Various tissue concentrations, such as the heart, lung, liver, kidney, spleen, brain, and tumor in BALB/c nude mice bearing SkBr3 xenograft are shown in Fig. 9B. The ratios of each tissue-to-plasma (KP value) were 3.26, 4.18, 0.11, 1.99, 3.07, 4.99, and 2.06 for the heart, lung, liver, kidney, spleen, brain, and tumor, respectively. Almost all tissues except the liver showed high concentration levels of HS-133 compared to the plasma concentration. Especially, HS-133 in the tumor tissue also showed high concentration level, being over two times the plasma concentration level. Thus, this high concentration level of HS-133 in tumor tissues may be contributed to in vivo efficacy in the SkBr3 xenograft model.


The PI3K/Akt pathway is one of the most frequently activated and deregulated pathways in various human cancers [6, 32, 33]. Specifically, over 70% of human breast cancers have a deregulated PI3K/Akt pathway [34]. The high frequency of PI3K/Akt pathway alterations in cancer has led to a surge in the development of PI3K inhibitors. Therapeutic targeting of the PI3K/Akt pathway with small molecule inhibitors may have clinical benefit, either as a single agent in PI3K-addicted cancers or used more broadly in combination with other conventional or targeted therapies. Several classes of inhibitors targeting this pathway, including both the natural and chemically synthesized agents, have been reported and now entered the clinical trials phase. Despite differences in chemical structures, most PI3K inhibitors competitively inhibit ATP binding at the catalytic site [17, 33, 35, 36]. Although the monitoring of intracellular drug delivery and intratumoral distribution can provide information for target therapy, it has remained difficult and proven to still be challenging. Radiolabeling exposes patients to ionizing radiation and results in imaging with poor spatial and temporal resolution. Optical labeling overcomes these disadvantages but suffers from poor tissue penetration, preventing whole-body imaging [37]. Therefore, there is a critical need for noninvasive functional imaging biomarkers that confirm drug delivery and molecular drug activity at the tumor. In an effort to develop potent PI3K inhibitors, which provide an imageable ‘readout’, we screened a large number of novel fluorescent analogs of xanthine [26]. In this study, we describe the detailed pharmacologic characterization of HS-133, which revealed high potency against PI3Kα (0.992 μM) among them. We have shown that HS-133 modulated PI3K/Akt signaling, elicited cell cycle arrest regulating p27, cyclin-dependent kinase (CDK) protein and cyclin D1, and ultimately induced apoptosis through extrinsic and mitochondria-related pathways in breast cancer cells. Our findings are consistent with the results that the PI3K/Akt pathway contributes to the regulation of cell cycle progression, particularly at the G1/S transition [3, 38].

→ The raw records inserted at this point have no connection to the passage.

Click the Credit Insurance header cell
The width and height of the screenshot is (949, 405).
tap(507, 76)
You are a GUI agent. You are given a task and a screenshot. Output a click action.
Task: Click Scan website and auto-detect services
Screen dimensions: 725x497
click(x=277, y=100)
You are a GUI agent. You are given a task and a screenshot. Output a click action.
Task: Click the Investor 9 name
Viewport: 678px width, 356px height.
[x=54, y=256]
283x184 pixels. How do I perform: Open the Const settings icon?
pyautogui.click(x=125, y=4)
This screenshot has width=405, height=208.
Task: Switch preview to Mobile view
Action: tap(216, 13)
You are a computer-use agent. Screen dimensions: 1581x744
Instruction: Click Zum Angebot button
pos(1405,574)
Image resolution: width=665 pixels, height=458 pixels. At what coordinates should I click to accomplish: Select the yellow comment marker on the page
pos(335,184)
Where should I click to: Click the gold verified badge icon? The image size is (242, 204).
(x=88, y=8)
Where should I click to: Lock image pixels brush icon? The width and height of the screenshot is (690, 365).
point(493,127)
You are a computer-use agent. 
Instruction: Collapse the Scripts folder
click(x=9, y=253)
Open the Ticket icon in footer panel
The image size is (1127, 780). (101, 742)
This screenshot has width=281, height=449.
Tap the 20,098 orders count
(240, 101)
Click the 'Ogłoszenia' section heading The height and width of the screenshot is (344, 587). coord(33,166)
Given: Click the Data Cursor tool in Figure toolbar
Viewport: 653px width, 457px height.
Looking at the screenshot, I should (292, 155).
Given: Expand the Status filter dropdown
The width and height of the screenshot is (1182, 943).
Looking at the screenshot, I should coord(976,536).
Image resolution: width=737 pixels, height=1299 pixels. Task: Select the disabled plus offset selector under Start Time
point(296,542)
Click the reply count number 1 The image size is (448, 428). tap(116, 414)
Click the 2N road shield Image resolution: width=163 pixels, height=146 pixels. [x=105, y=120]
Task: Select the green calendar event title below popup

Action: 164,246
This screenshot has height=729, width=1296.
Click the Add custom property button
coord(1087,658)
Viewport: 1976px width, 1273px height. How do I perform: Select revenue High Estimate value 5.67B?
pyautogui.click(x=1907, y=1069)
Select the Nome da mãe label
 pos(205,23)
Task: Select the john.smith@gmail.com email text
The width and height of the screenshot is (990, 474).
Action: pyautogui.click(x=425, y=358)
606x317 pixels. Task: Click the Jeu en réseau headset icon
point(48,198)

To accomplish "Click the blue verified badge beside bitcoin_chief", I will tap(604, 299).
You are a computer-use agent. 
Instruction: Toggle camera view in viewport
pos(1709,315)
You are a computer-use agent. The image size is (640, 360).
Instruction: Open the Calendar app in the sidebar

In vivo imaging of HS-133.

Figure 7: In vivo imaging of HS-133. (A) Images of a fluorescent HS-133 (50 mM) in solution and the intratumoral HS-133 disposition in SkBr3 xenograft models using the Maestro™ In-Vivo Fluorescence Imaging System. (B) Confocal observation of tumors isolated 1 h after the injection of vehicle or 5 mg/kg HS-133 (Blue) into SkBr3 xenograft models and observed with a confocal laser scanning microscope after propidium iodide (PI, Red) staining.

Antitumor activity of HS-133 against SkBr3 xenograft.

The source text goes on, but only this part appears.